Re: (DNS) consensus wording

From: Koen Holtman <koen@win.tue.nl>
Date: Mon, 1 Apr 1996 10:25:49 +0200 (MET DST)
Message-Id: <199604010825.IAA04820@wsooti25.win.tue.nl>
To: "David W. Morris" <dwm@shell.portal.com>
Cc: koen@win.tue.nl, jg@w3.org, http-wg%cuckoo.hpl.hp.com@hplb.hpl.hp.com
X-Mailing-List: <http-wg@cuckoo.hpl.hp.com> archive/latest/131
David W. Morris:
>It is my understanding that MUST and SHOULD are defined terms and
>strongly encouraged is not as far as RFCs are concerned.

Yes.  `strongly encouraged' seems to be a HTTP invention.  I don't see
this as a real problem, but it you would rather see SHOULD, that is
fine with me.

> Thus, I
>offer the following editorial alternative to Koen's suggestion (which
>I endorse):
>  If a client caches the result of a DNS lookups, it should observe the
>  TTL (Time To Live) reported by the DNS server.

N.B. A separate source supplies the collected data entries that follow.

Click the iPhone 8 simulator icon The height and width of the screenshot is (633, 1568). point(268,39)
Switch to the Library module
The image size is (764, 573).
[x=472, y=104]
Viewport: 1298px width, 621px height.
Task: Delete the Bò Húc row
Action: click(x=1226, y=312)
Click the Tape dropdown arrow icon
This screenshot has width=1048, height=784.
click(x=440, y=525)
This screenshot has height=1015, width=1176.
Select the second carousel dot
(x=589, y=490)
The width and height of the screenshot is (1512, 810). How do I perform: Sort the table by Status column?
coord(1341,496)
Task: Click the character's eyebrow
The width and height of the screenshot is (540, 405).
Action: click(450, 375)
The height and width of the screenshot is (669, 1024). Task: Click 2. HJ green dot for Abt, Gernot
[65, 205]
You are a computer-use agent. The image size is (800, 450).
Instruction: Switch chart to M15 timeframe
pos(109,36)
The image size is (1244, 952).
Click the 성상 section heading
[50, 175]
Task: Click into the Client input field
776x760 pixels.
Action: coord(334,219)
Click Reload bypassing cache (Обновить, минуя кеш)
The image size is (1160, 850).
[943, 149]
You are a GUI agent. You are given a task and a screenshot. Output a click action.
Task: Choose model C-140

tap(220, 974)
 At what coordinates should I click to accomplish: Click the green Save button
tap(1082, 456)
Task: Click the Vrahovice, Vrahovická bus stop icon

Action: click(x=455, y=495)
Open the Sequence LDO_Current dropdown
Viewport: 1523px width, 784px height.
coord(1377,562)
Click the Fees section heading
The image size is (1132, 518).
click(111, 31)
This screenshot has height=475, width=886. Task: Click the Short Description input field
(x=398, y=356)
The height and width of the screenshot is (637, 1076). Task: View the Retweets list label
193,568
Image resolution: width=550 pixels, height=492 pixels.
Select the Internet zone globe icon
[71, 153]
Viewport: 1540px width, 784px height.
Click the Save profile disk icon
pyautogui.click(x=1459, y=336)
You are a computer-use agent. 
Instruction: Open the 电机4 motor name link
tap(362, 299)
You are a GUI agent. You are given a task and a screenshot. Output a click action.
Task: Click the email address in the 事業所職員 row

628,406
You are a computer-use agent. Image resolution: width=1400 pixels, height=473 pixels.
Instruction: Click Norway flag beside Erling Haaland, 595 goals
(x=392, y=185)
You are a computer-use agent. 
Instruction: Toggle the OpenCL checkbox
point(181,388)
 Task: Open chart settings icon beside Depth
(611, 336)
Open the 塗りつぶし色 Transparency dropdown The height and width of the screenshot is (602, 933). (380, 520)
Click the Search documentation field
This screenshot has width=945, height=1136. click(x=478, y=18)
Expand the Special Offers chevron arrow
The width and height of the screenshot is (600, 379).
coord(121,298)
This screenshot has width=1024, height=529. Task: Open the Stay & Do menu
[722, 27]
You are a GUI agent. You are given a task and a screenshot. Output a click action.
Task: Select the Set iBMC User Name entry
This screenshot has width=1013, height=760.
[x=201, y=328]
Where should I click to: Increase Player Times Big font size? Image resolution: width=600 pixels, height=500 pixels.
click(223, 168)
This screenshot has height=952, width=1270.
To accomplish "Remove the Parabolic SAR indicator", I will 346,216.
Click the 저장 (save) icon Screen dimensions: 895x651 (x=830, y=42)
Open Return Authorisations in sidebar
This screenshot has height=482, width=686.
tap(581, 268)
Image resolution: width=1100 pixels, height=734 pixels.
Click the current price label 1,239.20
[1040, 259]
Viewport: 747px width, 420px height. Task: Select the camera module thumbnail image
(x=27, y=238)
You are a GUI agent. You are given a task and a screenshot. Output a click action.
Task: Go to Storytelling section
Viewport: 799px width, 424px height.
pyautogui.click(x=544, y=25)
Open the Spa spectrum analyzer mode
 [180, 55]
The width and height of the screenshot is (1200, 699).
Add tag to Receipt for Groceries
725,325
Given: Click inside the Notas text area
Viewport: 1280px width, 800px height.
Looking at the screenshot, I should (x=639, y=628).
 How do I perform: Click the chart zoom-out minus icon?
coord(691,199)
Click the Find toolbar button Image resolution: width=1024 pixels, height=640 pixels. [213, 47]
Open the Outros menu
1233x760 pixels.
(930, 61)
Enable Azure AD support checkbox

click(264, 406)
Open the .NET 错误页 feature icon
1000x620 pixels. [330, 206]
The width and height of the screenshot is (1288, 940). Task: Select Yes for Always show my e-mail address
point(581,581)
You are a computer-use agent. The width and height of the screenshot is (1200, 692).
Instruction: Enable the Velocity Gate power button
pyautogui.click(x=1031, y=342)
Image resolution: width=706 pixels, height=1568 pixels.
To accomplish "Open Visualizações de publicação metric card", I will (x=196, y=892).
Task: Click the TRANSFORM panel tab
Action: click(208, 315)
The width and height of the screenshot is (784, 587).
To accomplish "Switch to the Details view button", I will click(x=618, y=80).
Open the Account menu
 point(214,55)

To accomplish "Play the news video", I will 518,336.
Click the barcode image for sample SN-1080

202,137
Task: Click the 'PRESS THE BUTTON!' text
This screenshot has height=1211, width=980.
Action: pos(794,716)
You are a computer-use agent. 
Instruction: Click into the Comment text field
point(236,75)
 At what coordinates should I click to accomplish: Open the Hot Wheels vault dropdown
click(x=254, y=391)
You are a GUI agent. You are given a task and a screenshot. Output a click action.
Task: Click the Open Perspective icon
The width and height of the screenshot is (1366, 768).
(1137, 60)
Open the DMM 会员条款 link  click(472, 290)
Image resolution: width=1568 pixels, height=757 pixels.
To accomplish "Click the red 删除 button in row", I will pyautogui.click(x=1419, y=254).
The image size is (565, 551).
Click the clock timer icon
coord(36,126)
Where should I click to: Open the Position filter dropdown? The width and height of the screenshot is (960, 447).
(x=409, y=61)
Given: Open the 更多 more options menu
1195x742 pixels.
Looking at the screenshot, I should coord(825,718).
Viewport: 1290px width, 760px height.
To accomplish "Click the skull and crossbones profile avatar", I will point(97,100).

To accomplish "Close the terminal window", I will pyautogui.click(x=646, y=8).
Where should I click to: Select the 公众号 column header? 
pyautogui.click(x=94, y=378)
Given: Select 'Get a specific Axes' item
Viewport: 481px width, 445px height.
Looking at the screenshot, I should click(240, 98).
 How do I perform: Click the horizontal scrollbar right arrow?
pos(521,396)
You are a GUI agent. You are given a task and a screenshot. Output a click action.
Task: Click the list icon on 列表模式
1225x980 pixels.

If the TTL value is
>  not available, the client must not cache the result of a DNS lookup
>  for longer than XX minutes. In either case, the client must immediately 
>  discard a name lookup result if a network error occurs when using the 
>  result to initiate a connection.

Your version looks OK to me.  

I have no real rationale for my XX=10 minutes, other than that it
seemed like a good enough XX to allow load balancing between mirrors
through dynamic DNS remapping.  Too high a value for XX (like the DNS
worst case default, if such a thing exists) would not sufficiently
encourage client authors in making code to get the real TTL.